Exercise 2.1: Distribution Detective

Investigation

Create a density plot of Prepositions (not Date), colored by GenreRedux.

Questions:
1. Which genre has the highest average preposition frequency?
2. Which genre shows the most variation (widest distribution)?
3. Do any genres have unusual distributions (multiple peaks, asymmetry)?

Histograms: Counting in Bins

Histograms are similar to density plots but show actual counts:

Code
ggplot(pdat, aes(Prepositions)) +
  geom_histogram(bins = 30,              # Number of bins
                 fill = "steelblue",
                 color = "white") +      # Outline color
  theme_bw() +
  labs(title = "Distribution of Preposition Frequencies",
       x = "Prepositions per 1,000 words",
       y = "Count")

Comparing Groups with Histograms

Code
ggplot(pdat, aes(Prepositions, fill = Region)) +
  geom_histogram(bins = 30, alpha = 0.6, position = "identity") +
  scale_fill_manual(values = clrs[1:2]) +
  theme_bw() +
  theme(legend.position = "top")

Histogram vs. Bar Plot

Don’t confuse these!
- Histogram: Shows distribution of ONE continuous variable (bins are ranges)
- Bar plot: Shows counts/values for CATEGORIES (bars are discrete groups)
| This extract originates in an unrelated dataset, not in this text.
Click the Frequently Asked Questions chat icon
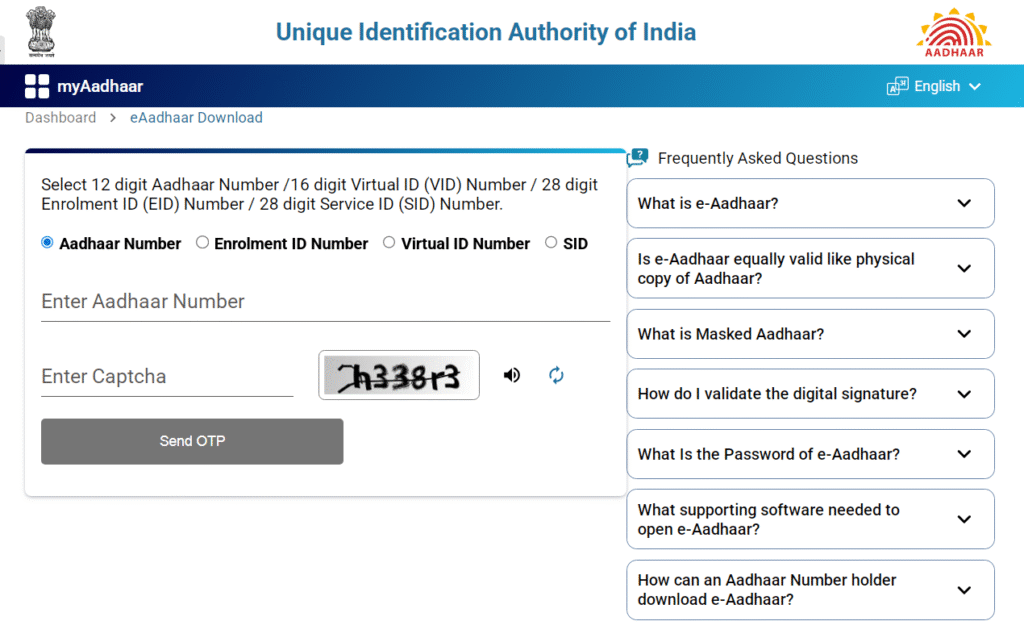The height and width of the screenshot is (642, 1024). point(637,157)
Exercise 2.2: Finding the Right Bin Width

Experiment

Create three histograms of Prepositions with different numbers of bins:
1. bins = 10
2. bins = 30
3. bins = 100

Discuss:
- Too few bins: What information is lost?
- Too many bins: What problems arise?
- How do you choose the “right” number?

Hint: Try the Freedman-Diaconis rule: bins = 30 is often a good starting point.
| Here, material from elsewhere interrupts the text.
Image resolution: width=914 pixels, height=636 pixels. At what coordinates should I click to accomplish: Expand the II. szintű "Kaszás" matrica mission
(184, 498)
Ridge Plots: Beautiful Distribution Comparisons

Ridge plots elegantly show multiple distributions:

Code
library(ggridges)

pdat |>
  ggplot(aes(x = Prepositions, y = GenreRedux, fill = GenreRedux)) +
  geom_density_ridges() +
  theme_ridges() +
  theme(legend.position = "none") +
  labs(y = "", 
       x = "Relative frequency of prepositions")

Why ridge plots are great:
- Easy to compare shapes across many groups
- Aesthetically pleasing
- Popular in modern data visualization

Exercise 2.3: Ridge Plot Exploration

Create and Customize
  1. Create a ridge plot of Prepositions by DateRedux (instead of GenreRedux)
  2. Add color with scale_fill_manual(values = clrs)
  3. Try geom_density_ridges(alpha = 0.6, stat = "binline", bins = 20) - what changes?
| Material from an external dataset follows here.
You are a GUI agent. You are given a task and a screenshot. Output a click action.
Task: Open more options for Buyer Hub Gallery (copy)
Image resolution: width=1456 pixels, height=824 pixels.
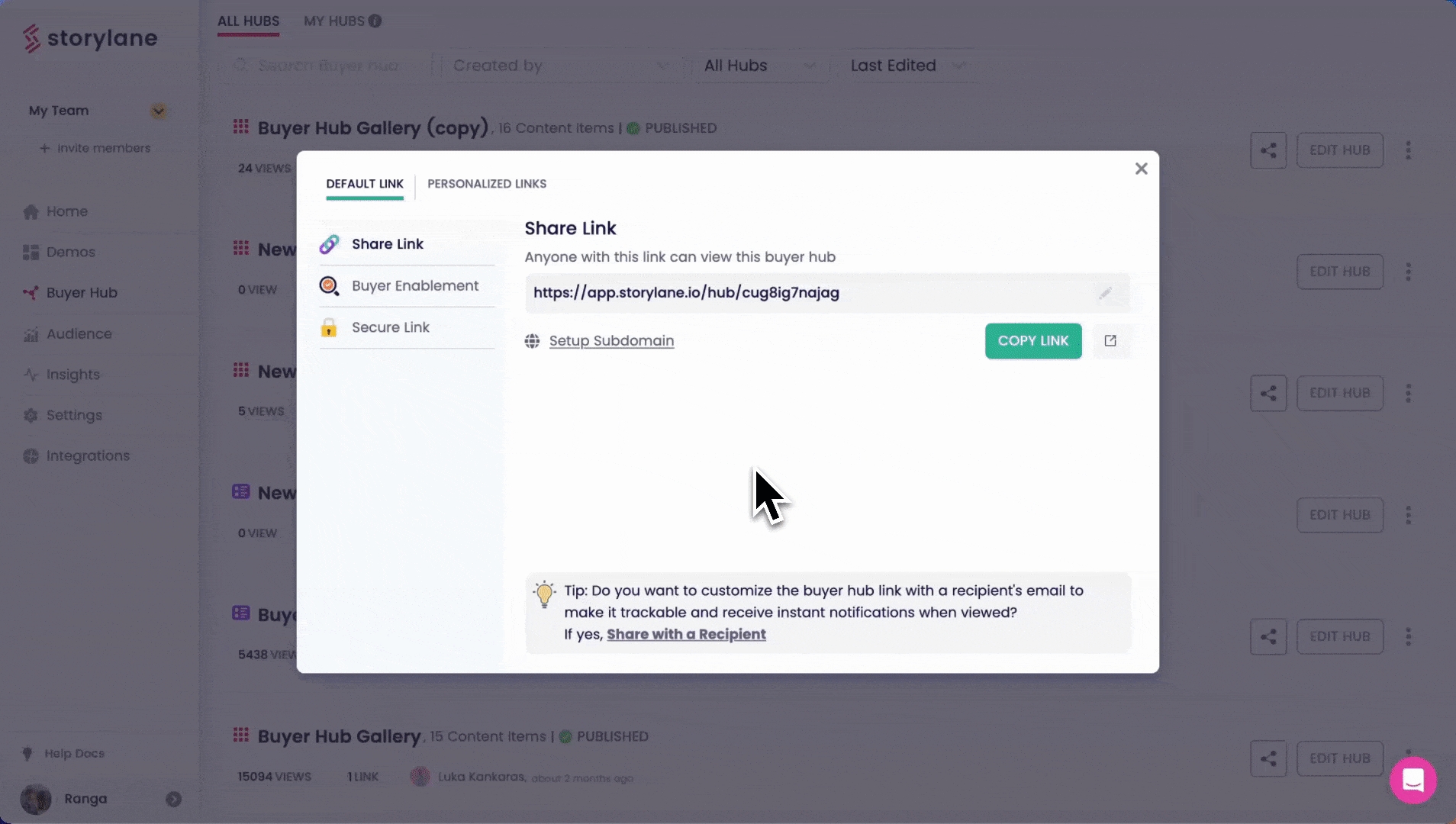(x=1408, y=150)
Bonus: Research what stat = "binline" does. Why might you choose this over smooth densities?

Boxplots: The Statistical Summary

Boxplots show five key statistics at once:

Code
ggplot(pdat, aes(DateRedux, Prepositions, fill = DateRedux)) +
  geom_boxplot() +
  scale_fill_manual(values = clrs) +
  theme_bw() +
  theme(legend.position = "none") +
  labs(x = "Time Period", 
       y = "Prepositions (per 1,000 words)")

Reading a Boxplot

![Anatomy of a boxplot - showing median, quartiles, whiskers, and outliers]

  • Line in box: Median (50th percentile)
  • Box: Interquartile range (IQR) - middle 50% of data
  • Whiskers: Extend to 1.5 × IQR
  • Dots: Outliers beyond whiskers

Notched Boxplots: Testing Differences

Code
ggplot(pdat, aes(DateRedux, Prepositions, fill = DateRedux)) +
  geom_boxplot(notch = TRUE,             # Add notches
               outlier.colour = "red",
               outlier.shape = 2,
               outlier.size = 3) +
  scale_fill_manual(values = clrs) +
  theme_bw() +
  theme(legend.position = "none")

The Notch Test

If notches of two boxes don’t overlap → strong evidence groups differ significantly.

This is a visual “rough test” - not a replacement for proper statistics!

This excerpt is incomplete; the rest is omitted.